> **Exercise directions**
Please count the lines in the items below that contain the word "menu", and give only the number.

> **Provided records**
________________________________________
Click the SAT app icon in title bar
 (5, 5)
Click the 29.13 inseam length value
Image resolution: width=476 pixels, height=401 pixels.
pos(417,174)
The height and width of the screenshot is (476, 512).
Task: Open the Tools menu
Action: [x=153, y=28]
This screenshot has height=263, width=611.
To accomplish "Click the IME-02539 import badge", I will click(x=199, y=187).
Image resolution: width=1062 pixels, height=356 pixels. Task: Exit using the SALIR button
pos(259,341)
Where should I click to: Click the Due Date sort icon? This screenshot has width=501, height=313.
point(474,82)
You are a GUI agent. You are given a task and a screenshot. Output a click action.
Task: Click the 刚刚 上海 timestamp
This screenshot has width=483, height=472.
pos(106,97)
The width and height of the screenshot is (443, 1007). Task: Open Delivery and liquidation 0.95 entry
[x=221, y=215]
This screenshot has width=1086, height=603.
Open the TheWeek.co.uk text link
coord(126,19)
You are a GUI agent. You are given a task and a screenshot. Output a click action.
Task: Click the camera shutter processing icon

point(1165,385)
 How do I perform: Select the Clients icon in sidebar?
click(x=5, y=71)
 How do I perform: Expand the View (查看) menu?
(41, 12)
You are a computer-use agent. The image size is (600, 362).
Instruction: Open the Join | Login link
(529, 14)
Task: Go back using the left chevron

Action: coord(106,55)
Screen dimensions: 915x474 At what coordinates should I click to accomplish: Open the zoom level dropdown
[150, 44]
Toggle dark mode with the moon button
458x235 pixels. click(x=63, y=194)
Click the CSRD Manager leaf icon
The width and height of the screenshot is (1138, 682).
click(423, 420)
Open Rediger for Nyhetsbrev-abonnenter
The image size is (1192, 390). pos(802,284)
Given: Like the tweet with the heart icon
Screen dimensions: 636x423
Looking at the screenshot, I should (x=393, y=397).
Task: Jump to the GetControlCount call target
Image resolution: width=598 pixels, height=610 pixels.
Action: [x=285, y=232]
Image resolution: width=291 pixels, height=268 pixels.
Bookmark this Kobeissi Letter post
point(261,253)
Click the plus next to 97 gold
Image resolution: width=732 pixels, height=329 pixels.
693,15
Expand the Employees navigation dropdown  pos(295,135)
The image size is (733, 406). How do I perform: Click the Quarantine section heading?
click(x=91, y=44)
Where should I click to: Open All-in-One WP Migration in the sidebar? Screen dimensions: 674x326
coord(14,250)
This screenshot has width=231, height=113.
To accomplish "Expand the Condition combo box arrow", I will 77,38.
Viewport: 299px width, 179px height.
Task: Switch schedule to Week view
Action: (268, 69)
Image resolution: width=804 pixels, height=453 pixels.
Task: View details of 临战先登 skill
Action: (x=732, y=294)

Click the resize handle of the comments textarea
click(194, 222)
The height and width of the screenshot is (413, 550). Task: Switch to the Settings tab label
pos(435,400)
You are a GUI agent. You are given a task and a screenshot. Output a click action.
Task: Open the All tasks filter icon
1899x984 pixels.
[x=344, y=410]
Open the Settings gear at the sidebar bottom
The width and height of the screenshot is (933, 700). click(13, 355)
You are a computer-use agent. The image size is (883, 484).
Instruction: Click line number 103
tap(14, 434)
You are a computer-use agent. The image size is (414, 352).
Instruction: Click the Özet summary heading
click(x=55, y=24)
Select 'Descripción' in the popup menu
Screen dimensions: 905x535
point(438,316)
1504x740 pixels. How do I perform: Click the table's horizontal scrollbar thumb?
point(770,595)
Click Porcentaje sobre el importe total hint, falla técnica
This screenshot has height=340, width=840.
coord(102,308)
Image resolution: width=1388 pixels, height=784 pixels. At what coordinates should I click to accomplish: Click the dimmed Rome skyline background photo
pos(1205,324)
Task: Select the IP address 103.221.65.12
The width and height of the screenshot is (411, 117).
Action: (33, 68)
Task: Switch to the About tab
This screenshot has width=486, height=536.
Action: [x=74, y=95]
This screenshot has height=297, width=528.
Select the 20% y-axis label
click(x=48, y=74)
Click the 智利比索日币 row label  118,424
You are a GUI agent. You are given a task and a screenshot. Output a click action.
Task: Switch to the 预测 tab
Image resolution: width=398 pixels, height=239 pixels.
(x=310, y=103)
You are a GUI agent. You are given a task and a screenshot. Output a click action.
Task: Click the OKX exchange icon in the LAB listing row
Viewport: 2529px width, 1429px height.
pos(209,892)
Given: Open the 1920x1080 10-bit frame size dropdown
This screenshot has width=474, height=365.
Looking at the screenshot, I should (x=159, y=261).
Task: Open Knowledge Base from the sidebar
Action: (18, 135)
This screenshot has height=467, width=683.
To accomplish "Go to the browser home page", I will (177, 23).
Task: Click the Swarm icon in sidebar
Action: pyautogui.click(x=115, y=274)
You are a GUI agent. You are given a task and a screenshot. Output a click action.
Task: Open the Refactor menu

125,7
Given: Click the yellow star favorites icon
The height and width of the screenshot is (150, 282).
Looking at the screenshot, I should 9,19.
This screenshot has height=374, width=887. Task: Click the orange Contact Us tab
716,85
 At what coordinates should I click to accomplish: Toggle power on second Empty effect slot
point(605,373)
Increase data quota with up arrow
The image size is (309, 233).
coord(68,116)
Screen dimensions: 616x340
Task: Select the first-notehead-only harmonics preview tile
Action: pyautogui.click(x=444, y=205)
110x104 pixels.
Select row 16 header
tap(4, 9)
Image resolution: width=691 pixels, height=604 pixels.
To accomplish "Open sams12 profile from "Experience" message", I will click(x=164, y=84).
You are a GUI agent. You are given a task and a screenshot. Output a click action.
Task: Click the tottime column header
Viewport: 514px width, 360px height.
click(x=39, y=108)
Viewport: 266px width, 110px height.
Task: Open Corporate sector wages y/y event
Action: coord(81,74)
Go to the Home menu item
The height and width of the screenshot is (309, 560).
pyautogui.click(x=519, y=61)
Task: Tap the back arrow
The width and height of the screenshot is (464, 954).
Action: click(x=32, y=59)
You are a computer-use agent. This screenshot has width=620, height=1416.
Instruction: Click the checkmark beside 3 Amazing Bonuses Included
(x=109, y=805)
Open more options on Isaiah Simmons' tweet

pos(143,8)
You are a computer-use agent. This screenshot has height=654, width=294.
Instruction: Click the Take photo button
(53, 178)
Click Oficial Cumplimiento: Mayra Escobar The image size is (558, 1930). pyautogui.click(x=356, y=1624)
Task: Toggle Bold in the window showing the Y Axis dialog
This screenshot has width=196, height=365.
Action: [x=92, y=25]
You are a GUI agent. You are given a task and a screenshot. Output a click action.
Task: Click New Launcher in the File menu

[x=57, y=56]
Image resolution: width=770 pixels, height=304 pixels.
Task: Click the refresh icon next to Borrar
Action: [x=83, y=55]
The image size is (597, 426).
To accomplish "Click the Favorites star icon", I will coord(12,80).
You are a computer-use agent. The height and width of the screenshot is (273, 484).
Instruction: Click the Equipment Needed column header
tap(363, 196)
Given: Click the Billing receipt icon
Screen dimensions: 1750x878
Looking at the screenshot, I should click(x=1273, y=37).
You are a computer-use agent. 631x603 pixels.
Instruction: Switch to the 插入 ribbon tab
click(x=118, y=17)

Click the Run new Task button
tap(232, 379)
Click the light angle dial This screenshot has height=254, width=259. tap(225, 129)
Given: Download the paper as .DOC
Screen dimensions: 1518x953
________________________________________
> **Complete response**
6